This is a worst-case scenario come true. The Liverpool Care Pathway guidelines have been recommended by the NICE board and are in widespread use in English hospices, nursing homes, and even private homes. Once a patient is identified as being near death, he may be put on the "pathway." Says Prof. Millard, “If they are sedated it is much harder to see that a patient is getting better.” Hydration and treatments are discontinued. Death ensues.
Read it all.In a letter to The Daily Telegraph, a group of experts who care for the terminally ill claim that some patients are being wrongly judged as close to death.
Under NHS guidance introduced across England to help doctors and medical staff deal with dying patients, they can then have fluid and drugs withdrawn and many are put on continuous sedation until they pass away.

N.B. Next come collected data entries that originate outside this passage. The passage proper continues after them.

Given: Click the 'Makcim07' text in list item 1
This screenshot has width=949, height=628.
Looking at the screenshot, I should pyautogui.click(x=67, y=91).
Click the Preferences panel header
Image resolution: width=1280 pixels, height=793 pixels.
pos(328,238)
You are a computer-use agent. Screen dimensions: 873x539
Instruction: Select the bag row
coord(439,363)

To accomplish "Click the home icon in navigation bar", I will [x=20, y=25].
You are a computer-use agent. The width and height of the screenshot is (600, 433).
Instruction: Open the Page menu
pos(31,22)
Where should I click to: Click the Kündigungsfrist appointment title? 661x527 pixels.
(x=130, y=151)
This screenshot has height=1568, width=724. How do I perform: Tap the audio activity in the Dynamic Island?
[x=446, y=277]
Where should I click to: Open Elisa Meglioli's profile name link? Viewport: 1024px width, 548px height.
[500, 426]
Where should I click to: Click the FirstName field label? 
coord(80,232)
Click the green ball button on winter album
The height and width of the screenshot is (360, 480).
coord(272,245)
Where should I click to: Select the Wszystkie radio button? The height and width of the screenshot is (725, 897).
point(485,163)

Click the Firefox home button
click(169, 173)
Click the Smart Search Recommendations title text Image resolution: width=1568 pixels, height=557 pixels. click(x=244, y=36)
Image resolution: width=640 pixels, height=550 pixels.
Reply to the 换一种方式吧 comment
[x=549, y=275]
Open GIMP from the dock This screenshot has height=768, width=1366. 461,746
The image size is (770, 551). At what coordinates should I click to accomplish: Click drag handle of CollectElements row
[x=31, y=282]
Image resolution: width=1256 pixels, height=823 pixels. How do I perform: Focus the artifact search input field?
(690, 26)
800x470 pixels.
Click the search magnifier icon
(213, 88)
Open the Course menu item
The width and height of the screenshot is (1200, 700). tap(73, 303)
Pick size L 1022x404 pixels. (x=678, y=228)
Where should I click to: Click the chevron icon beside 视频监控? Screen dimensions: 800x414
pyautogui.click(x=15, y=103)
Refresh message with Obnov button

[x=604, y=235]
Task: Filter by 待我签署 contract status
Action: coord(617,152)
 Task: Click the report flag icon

But this approach can also mask the signs that their condition is improving, the experts warn.
As a result the scheme is causing a “national crisis” in patient care, the letter states. It has been signed palliative care experts including Professor Peter Millard, Emeritus Professor of Geriatrics, University of London, Dr Peter Hargreaves, a consultant in Palliative Medicine at St Luke’s cancer centre in Guildford, and four others.
“Forecasting death is an inexact science,”they say. Patients are being diagnosed as being close to death “without regard to the fact that the diagnosis could be wrong.[. . .]
The scheme, called the Liverpool Care Pathway (LCP), was designed to reduce patient suffering in their final hours. [. . .]Under the guidelines the decision to diagnose that a patient is close to death is made by the entire medical team treating them, including a senior doctor.
They look for signs that a patient is approaching their final hours, which can include if patients have lost consciousness or whether they are having difficulty swallowing medication.
However, doctors warn that these signs can point to other medical problems.
Patients can become semi-conscious and confused as a side effect of pain-killing drugs such as morphine if they are also dehydrated, for instance.
When a decision has been made to place a patient on the pathway doctors are then recommended to consider removing medication or invasive procedures, such as intravenous drips, which are no longer of benefit.
If a patient is judged to still be able to eat or drink food and water will still be offered to them, as this is considered nursing care rather than medical intervention.
Dr Hargreaves said that this depended, however, on constant assessment of a patient’s condition.
He added that some patients were being “wrongly” put on the pathway, which created a “self-fulfilling prophecy” that they would die.
He said: “I have been practising palliative medicine for more than 20 years and I am getting more concerned about this “death pathway” that is coming in.
“It is supposed to let people die with dignity but it can become a self-fulfilling prophecy. [. . .]
[Dr. Hargreaves] said that he had personally taken patients off the pathway who went on to live for “significant” amounts of time and warned that many doctors were not checking the progress of patients enough to notice improvement in their condition.
Wesley Smith comments:
Here’s the thing: Every hospice expert I have spoken with say that palliative sedation is rarely necessary to stop suffering. If some 16% of dying patients die under sedation as the story states, something is very wrong.Comments welcome.I am sorry, but this is a direct consequence of the rejection of human exceptionalism and the embrace a quality of life ethic. Indeed, it shows where utilitarianism leads, where in the drive to stop suffering we end up turning on the sufferer. Think about it: How often these days do we hear bioethicists bemoaning the “drawing out of the dying process,” when what we are really discussing is extending life?
Not coincidentally to our discussion of Obamacare, it was pushed by the NICE utilitarian bioethics board–the very kind that the highly influential former Sen. Tom Daschle wants for America–which could arise from the proposed cost/benefit boards in the current health care plans . . .
[. . .]
If these allegations are true, it is a scandal of virtually unprecedented proportions: A detailed investigation should be conducted. And if people were truly sedated and dehydrated to death without consent before their time, heads should, figuratively roll, medical licenses should be revoked, and–if the facts warrant–criminal charges filed.